**OBJECTIVE**
Present the material as a Markdown table with the columns Row and Line. Run from the line with "Given: Open the" up to and including the line with "click(x=650, y=331)", skip blank lines, and leave the pictures out of the answer.

======== MATERIAL SHOWN

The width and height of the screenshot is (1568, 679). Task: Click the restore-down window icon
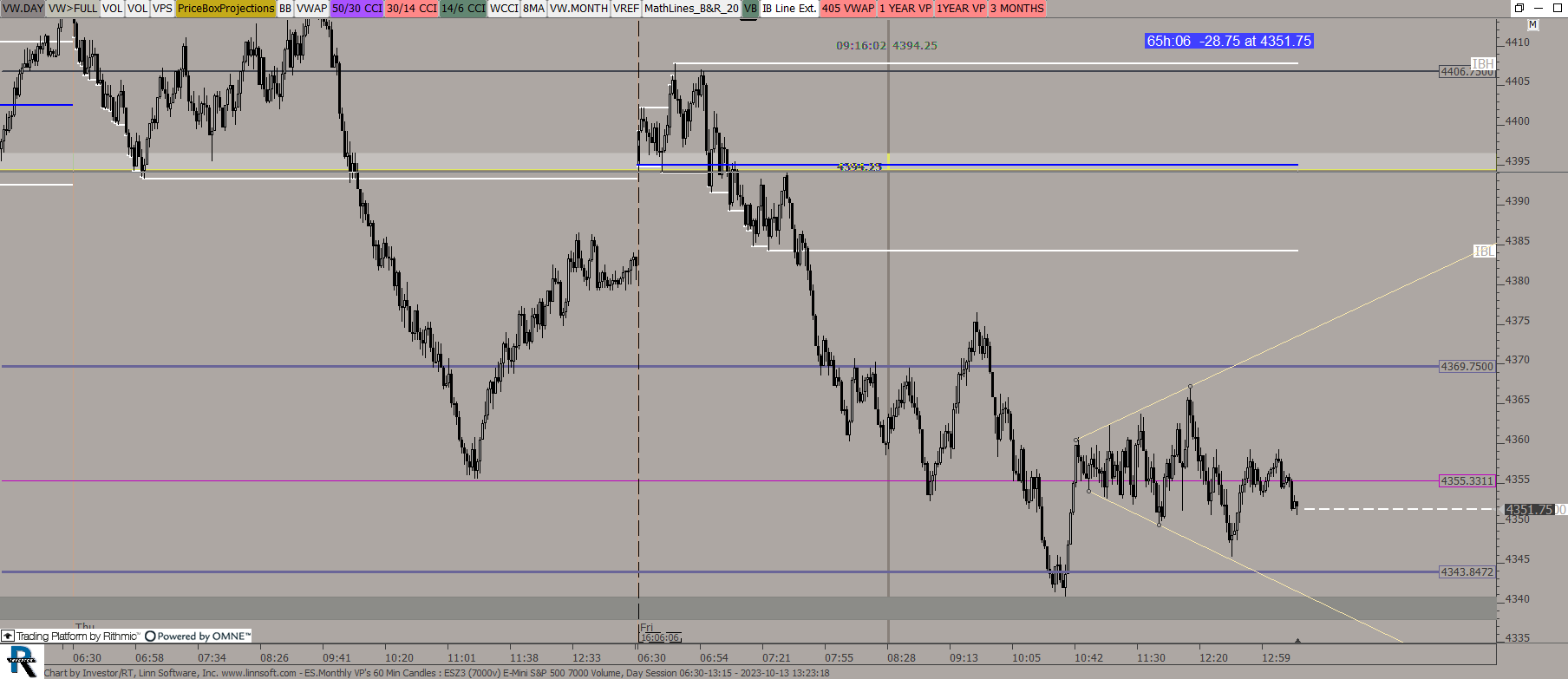point(1519,8)
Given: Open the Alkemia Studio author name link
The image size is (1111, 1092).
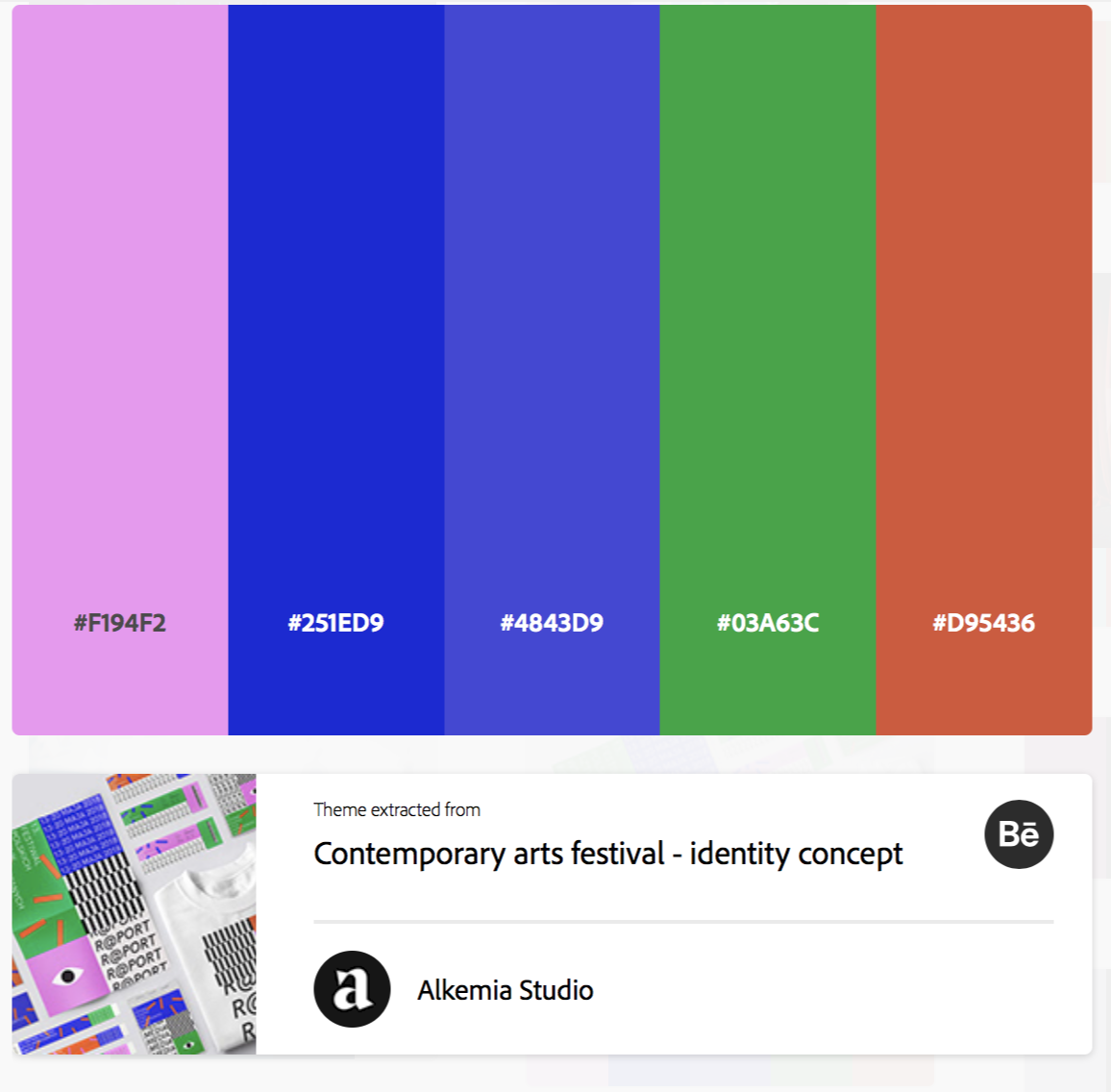Looking at the screenshot, I should pyautogui.click(x=505, y=990).
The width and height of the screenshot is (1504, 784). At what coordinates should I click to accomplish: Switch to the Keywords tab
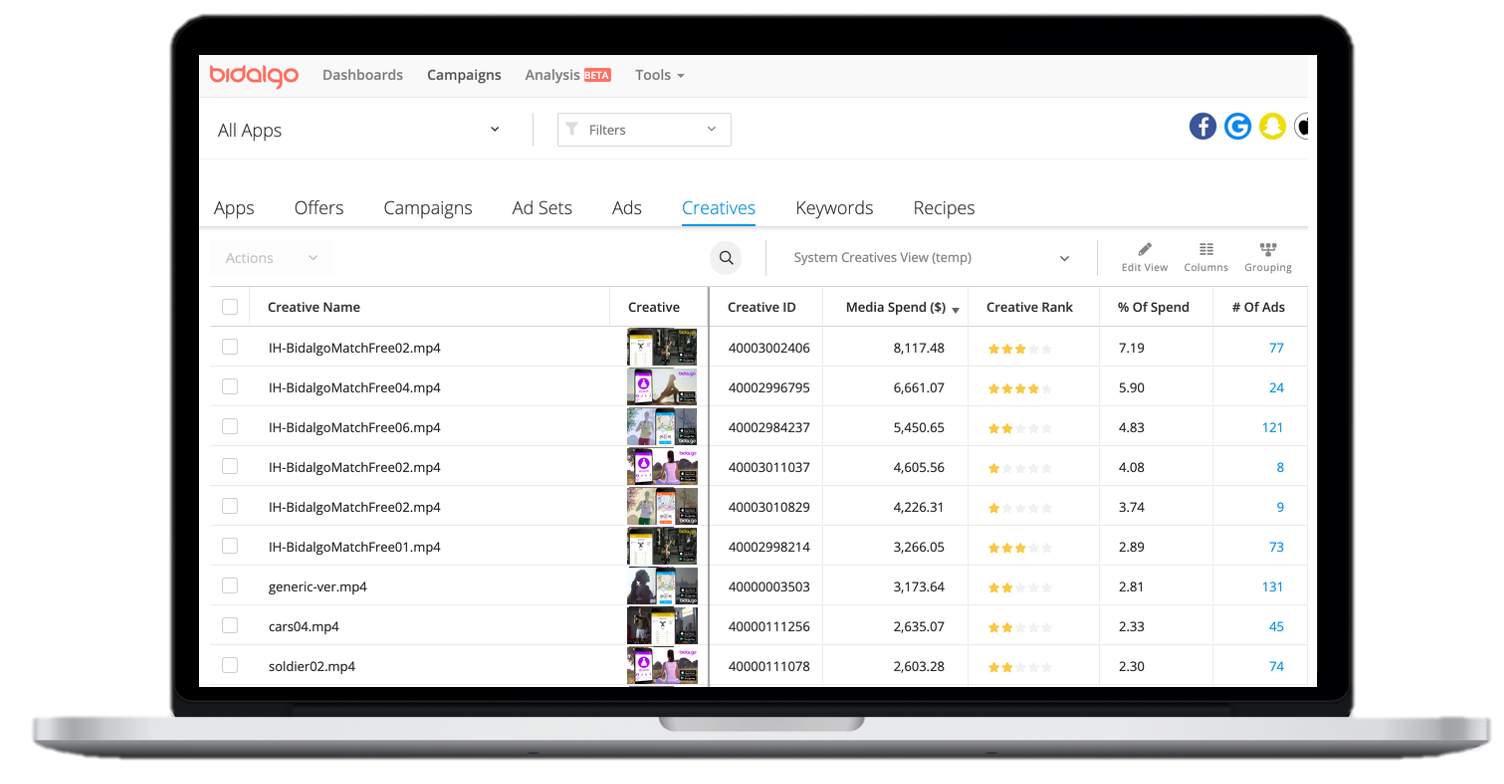point(836,208)
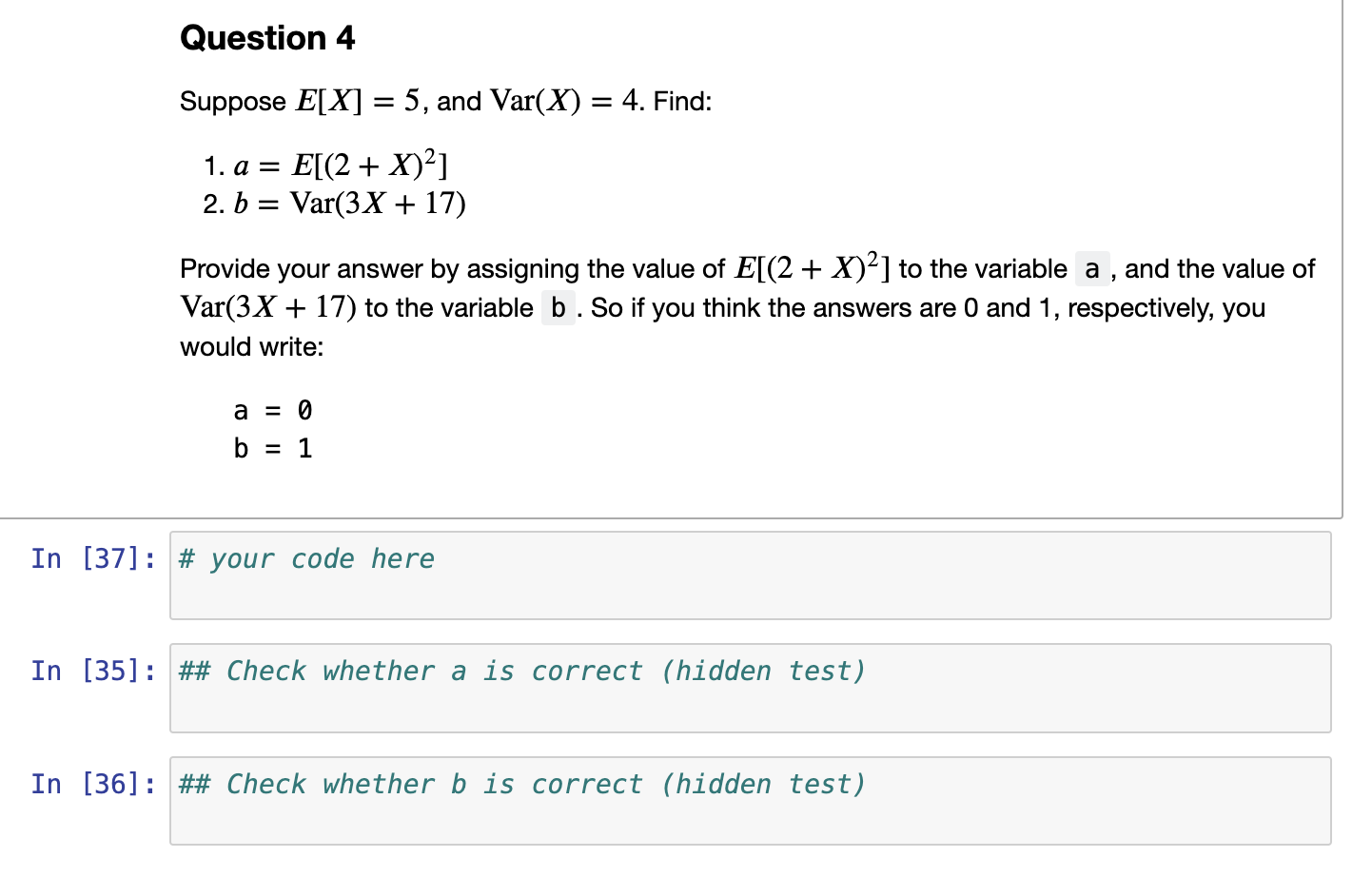1372x877 pixels.
Task: Click the example code line 'b = 1'
Action: coord(273,448)
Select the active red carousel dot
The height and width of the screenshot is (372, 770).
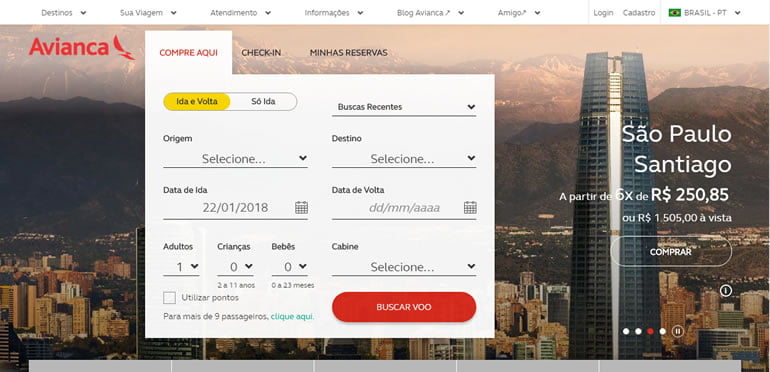click(x=650, y=331)
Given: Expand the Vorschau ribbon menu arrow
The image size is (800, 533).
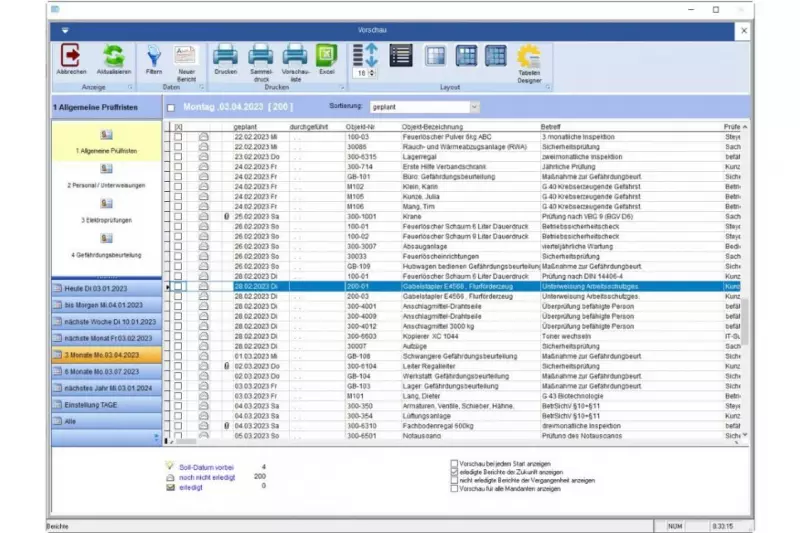Looking at the screenshot, I should pyautogui.click(x=64, y=31).
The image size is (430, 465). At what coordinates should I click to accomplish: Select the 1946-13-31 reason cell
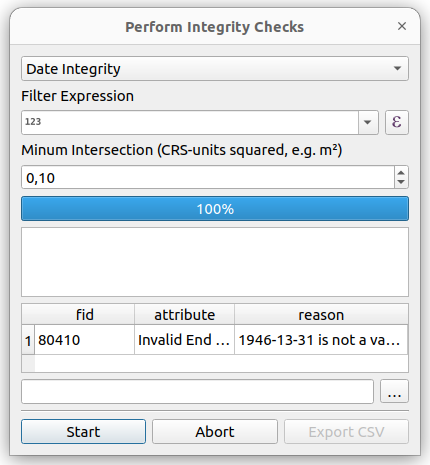coord(321,340)
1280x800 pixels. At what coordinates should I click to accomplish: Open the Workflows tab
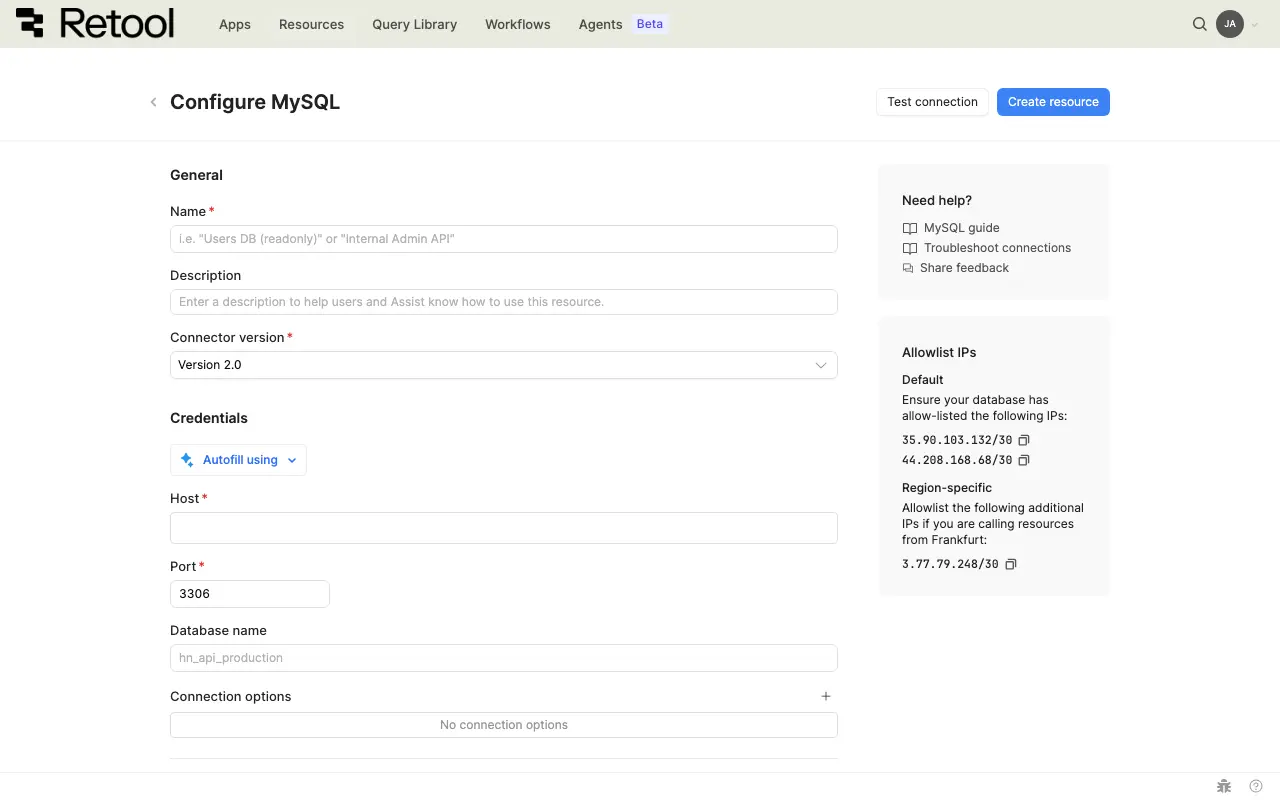[x=517, y=24]
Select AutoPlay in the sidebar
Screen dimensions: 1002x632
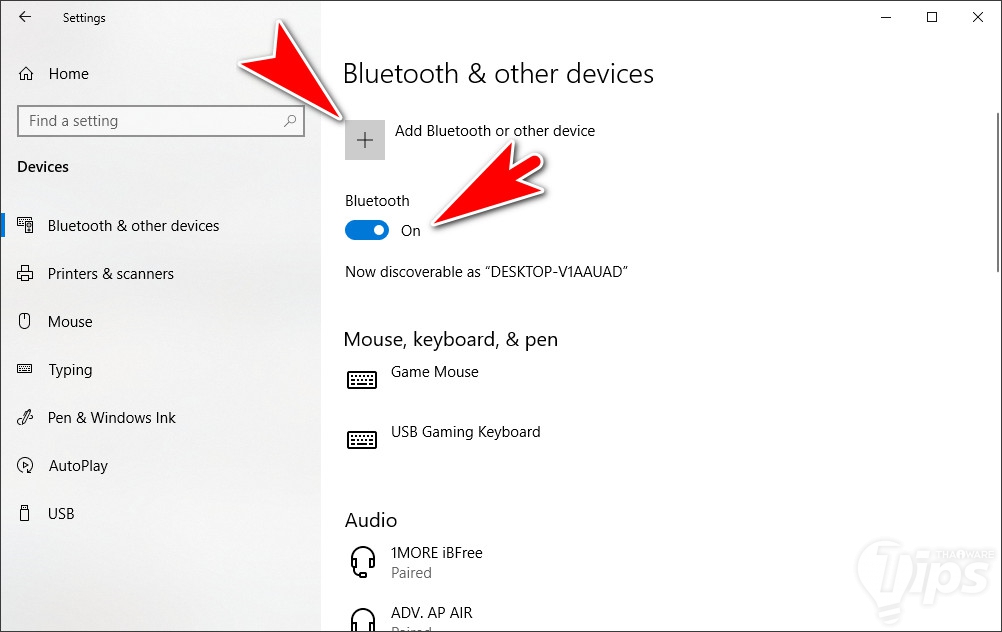78,466
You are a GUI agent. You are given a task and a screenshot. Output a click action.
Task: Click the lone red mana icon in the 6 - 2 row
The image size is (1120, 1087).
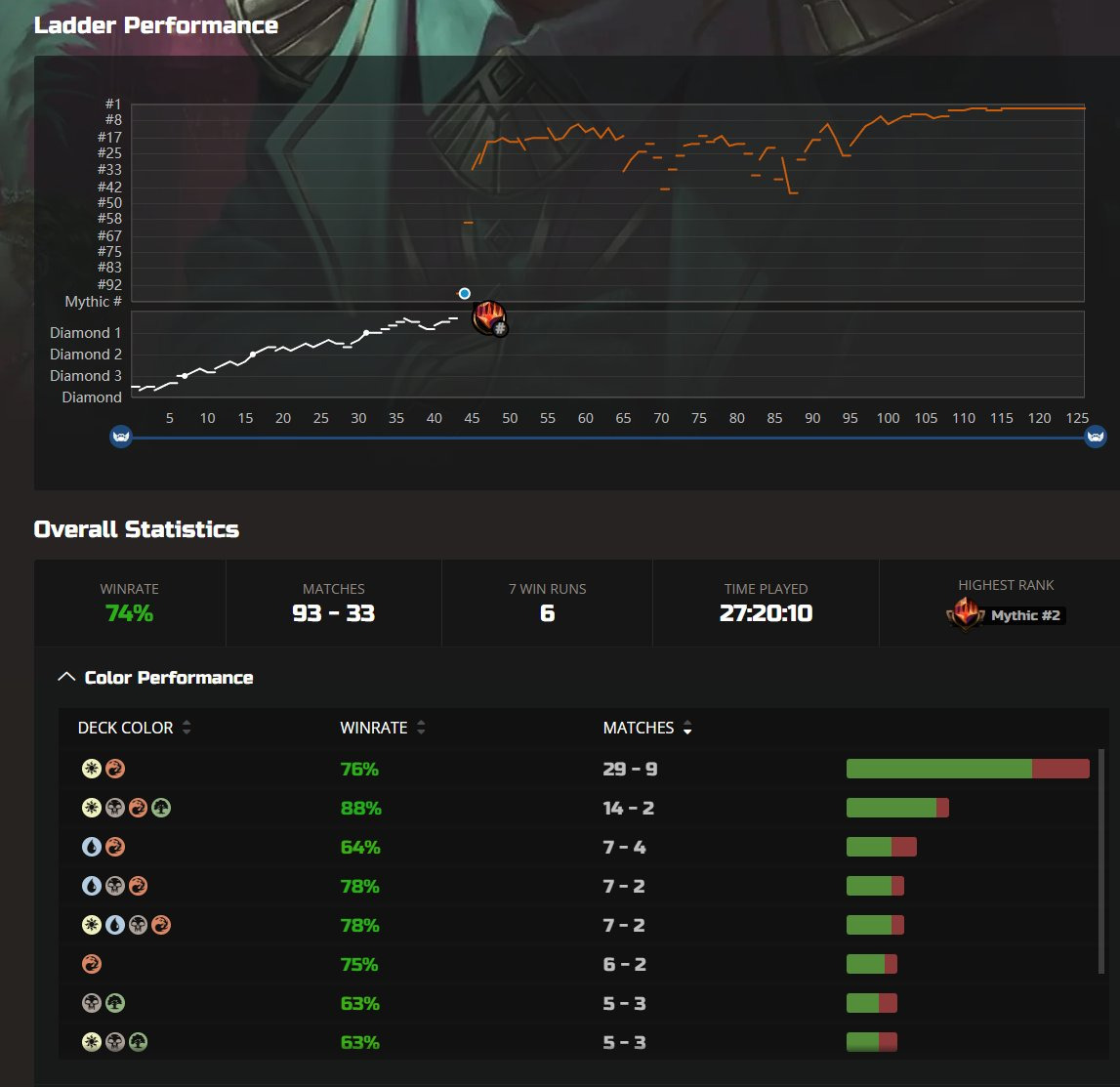[x=92, y=964]
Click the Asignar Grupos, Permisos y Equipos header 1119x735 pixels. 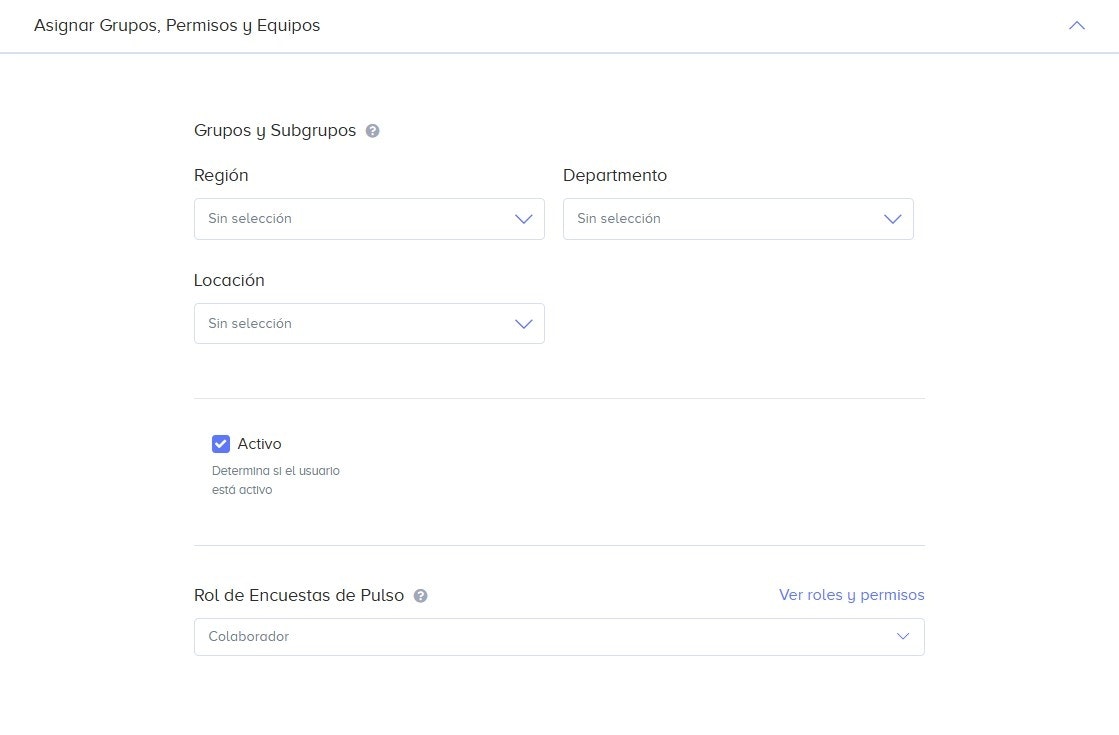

================

**RESPONSE BELOW**
| Row | Line |
|---|---|
| 1 | Given: Open the Alkemia Studio author name link |
| 2 | The image size is (1111, 1092). |
| 3 | Looking at the screenshot, I should pyautogui.click(x=505, y=990). |
| 4 | The width and height of the screenshot is (1504, 784). At what coordinates should I click to accomplish: Switch to the Keywords tab |
| 5 | point(836,208) |
| 6 | 1372x877 pixels. |
| 7 | Task: Click the example code line 'b = 1' |
| 8 | Action: coord(273,448) |
| 9 | Select the active red carousel dot |
| 10 | The height and width of the screenshot is (372, 770). |
| 11 | click(x=650, y=331) |